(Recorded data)

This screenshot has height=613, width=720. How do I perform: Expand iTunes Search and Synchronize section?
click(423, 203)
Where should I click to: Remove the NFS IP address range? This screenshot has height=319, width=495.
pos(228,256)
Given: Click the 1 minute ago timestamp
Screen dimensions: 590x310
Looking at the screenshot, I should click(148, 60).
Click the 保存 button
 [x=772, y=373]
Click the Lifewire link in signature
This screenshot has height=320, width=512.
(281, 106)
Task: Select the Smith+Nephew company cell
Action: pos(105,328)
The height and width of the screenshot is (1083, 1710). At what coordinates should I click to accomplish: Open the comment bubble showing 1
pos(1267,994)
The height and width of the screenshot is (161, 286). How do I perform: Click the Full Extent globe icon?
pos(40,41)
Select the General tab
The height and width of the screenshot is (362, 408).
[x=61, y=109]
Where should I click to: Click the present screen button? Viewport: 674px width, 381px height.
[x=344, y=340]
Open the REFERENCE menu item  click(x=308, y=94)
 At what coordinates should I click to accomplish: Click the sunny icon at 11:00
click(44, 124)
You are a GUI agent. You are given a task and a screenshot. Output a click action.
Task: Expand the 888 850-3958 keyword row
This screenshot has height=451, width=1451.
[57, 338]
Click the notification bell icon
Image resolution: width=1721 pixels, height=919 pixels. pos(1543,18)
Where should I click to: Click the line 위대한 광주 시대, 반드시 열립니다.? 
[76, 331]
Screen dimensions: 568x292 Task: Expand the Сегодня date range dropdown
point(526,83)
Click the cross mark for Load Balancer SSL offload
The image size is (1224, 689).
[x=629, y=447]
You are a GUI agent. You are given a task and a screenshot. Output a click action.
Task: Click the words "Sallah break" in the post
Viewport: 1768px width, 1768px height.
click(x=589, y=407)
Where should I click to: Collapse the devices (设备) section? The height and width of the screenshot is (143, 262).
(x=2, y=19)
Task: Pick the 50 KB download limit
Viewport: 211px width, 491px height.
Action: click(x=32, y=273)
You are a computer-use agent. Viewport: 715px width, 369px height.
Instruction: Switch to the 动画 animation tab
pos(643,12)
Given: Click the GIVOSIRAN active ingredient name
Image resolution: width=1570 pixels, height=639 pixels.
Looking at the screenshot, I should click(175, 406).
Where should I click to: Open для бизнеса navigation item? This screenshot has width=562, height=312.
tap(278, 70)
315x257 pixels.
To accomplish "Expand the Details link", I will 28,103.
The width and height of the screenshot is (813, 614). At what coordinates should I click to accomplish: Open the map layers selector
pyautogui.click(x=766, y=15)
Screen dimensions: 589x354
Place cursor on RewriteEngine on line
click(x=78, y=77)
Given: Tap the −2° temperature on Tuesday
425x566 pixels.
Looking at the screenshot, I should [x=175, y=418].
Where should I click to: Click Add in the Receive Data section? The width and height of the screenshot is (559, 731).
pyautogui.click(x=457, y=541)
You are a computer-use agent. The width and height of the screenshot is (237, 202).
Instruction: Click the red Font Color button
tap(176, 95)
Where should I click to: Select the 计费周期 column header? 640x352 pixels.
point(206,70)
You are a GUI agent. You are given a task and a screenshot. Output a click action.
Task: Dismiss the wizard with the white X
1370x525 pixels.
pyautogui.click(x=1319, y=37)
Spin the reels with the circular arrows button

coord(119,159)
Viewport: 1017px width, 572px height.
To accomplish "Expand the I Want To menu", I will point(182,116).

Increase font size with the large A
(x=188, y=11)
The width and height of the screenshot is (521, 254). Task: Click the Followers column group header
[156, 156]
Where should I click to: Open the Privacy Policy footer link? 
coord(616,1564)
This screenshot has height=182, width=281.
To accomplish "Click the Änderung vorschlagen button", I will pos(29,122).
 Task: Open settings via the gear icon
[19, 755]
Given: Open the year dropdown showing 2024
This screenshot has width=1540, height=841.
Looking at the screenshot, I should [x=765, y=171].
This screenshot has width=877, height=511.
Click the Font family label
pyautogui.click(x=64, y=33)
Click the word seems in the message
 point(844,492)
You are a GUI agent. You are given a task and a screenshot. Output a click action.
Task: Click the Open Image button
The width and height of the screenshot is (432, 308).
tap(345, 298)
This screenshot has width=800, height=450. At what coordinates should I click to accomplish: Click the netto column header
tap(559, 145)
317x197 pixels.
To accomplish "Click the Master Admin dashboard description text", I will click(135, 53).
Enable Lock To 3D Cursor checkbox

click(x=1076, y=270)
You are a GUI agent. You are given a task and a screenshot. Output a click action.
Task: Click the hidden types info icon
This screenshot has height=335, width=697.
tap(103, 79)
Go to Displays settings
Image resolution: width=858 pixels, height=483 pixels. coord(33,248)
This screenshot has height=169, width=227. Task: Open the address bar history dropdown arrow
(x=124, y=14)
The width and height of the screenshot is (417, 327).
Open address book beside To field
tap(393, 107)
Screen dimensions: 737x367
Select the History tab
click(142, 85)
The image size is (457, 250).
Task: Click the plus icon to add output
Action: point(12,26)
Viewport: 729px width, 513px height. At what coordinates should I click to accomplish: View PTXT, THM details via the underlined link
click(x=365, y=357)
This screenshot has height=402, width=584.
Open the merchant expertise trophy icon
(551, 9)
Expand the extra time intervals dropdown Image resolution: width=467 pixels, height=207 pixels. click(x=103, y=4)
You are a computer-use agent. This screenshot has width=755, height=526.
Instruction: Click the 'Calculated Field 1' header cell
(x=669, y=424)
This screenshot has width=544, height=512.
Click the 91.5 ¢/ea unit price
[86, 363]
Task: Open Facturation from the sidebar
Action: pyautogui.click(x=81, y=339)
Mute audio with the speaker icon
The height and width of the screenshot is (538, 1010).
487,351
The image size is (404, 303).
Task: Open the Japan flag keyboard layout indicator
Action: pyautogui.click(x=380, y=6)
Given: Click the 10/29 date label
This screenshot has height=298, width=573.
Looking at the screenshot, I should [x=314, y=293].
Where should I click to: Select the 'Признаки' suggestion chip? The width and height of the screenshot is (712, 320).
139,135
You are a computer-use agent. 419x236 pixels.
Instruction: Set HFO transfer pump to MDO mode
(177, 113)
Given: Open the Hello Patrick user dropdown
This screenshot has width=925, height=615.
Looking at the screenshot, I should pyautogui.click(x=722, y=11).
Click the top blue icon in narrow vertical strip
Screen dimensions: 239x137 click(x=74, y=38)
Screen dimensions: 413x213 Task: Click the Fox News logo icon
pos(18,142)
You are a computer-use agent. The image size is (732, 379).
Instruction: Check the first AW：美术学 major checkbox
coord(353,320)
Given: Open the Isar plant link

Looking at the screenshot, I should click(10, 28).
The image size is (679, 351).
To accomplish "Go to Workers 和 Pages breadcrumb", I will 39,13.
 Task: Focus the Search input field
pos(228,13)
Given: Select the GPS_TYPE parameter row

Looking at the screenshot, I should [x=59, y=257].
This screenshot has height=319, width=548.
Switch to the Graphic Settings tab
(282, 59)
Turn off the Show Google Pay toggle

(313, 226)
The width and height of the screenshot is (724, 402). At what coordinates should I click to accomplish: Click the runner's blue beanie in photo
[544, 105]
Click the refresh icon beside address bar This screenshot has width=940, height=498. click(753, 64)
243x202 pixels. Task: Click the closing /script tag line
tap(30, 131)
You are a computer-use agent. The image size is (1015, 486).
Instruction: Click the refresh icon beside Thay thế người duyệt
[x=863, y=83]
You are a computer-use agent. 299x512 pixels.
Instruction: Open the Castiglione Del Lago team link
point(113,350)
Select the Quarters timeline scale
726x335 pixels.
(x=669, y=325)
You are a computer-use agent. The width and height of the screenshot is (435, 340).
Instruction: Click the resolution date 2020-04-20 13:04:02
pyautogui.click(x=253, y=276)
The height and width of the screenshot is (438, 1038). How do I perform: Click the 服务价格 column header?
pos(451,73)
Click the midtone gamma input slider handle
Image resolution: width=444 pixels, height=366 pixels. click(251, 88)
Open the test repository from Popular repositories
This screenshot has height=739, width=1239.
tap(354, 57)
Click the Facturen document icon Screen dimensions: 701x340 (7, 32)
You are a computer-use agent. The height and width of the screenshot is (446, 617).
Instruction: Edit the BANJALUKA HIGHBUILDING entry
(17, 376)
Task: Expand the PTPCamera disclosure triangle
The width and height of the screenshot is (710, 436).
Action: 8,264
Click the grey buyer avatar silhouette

#### WHAT THIS TASK INVOLVES
Copy out the range of lines above starting at the line with "Click the refresh icon beside address" and ending at the line with "You are a computer-use agent. 299x512 pixels.", exactly and including both.

#### RESULT FOR THIS TASK
Click the refresh icon beside address bar This screenshot has width=940, height=498. click(753, 64)
243x202 pixels. Task: Click the closing /script tag line
tap(30, 131)
You are a computer-use agent. The image size is (1015, 486).
Instruction: Click the refresh icon beside Thay thế người duyệt
[x=863, y=83]
You are a computer-use agent. 299x512 pixels.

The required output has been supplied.